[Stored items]
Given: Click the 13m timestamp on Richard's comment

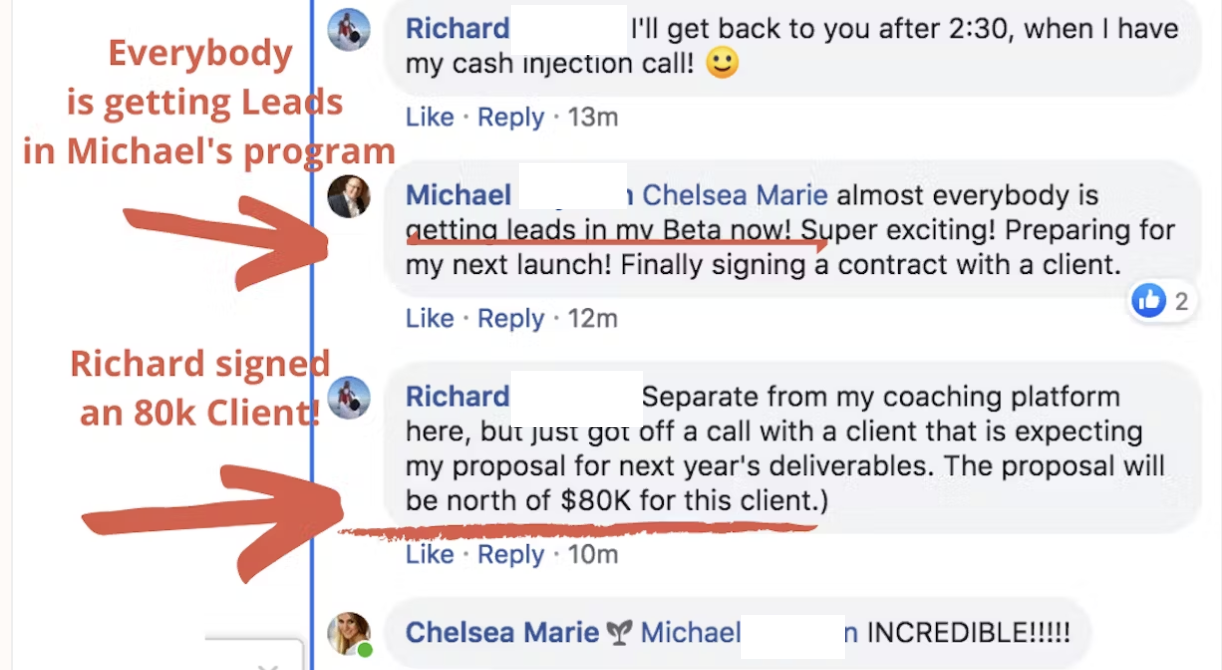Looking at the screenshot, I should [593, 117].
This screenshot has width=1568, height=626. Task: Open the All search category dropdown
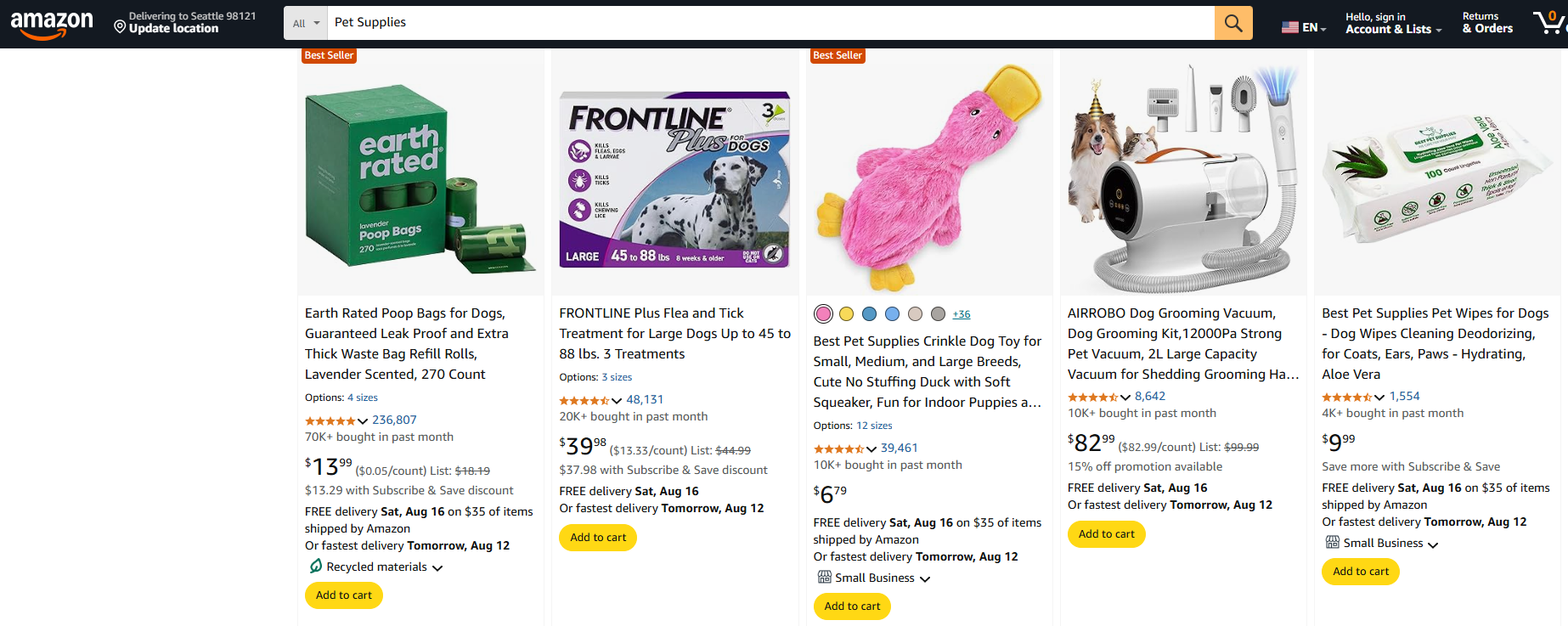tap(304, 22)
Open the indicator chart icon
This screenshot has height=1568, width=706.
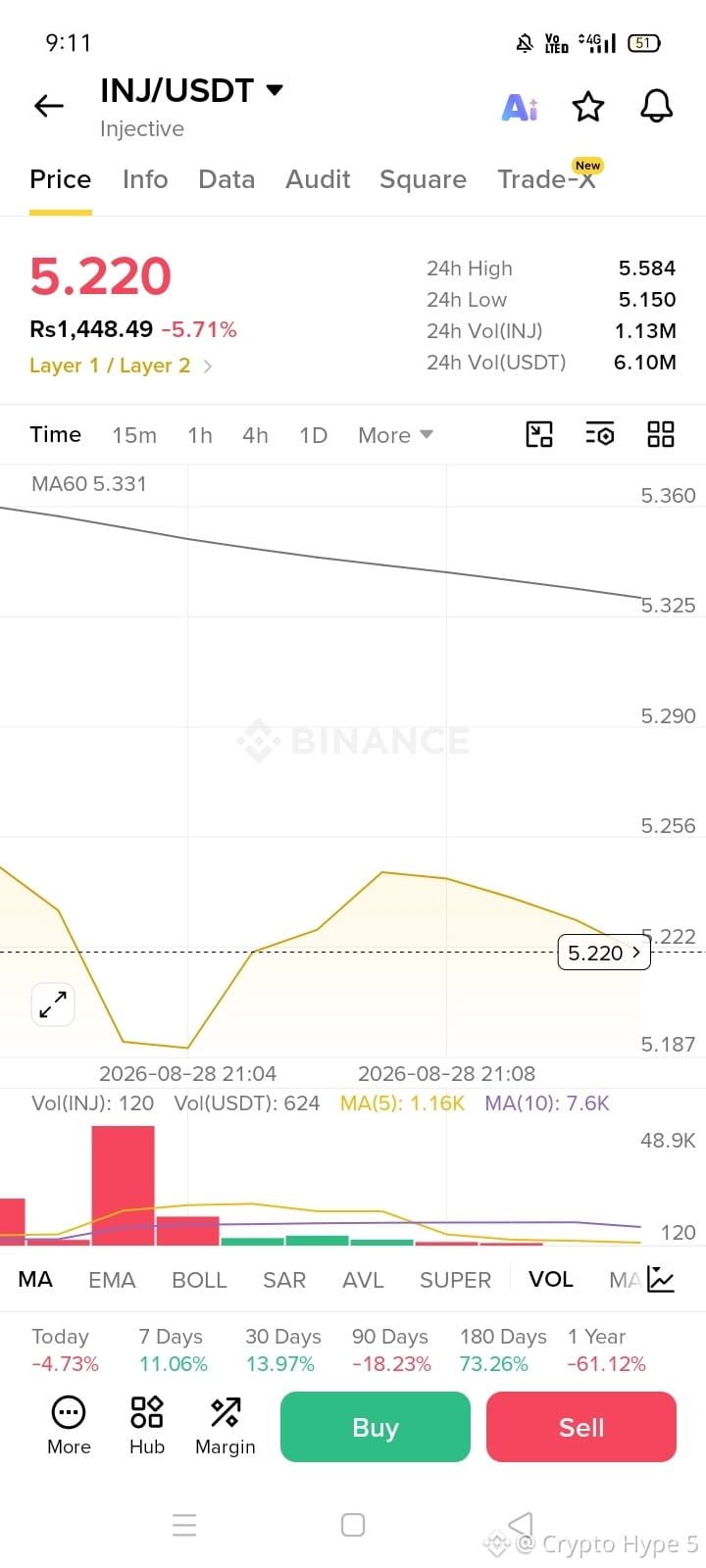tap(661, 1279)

PROBLEM:
The entries above should be reproduced exactly, without their pictures.

TASK RESPONSE:
Given: Click the 13m timestamp on Richard's comment

Looking at the screenshot, I should [593, 117].
This screenshot has width=1568, height=626. Task: Open the All search category dropdown
tap(304, 22)
Open the indicator chart icon
This screenshot has height=1568, width=706.
tap(661, 1279)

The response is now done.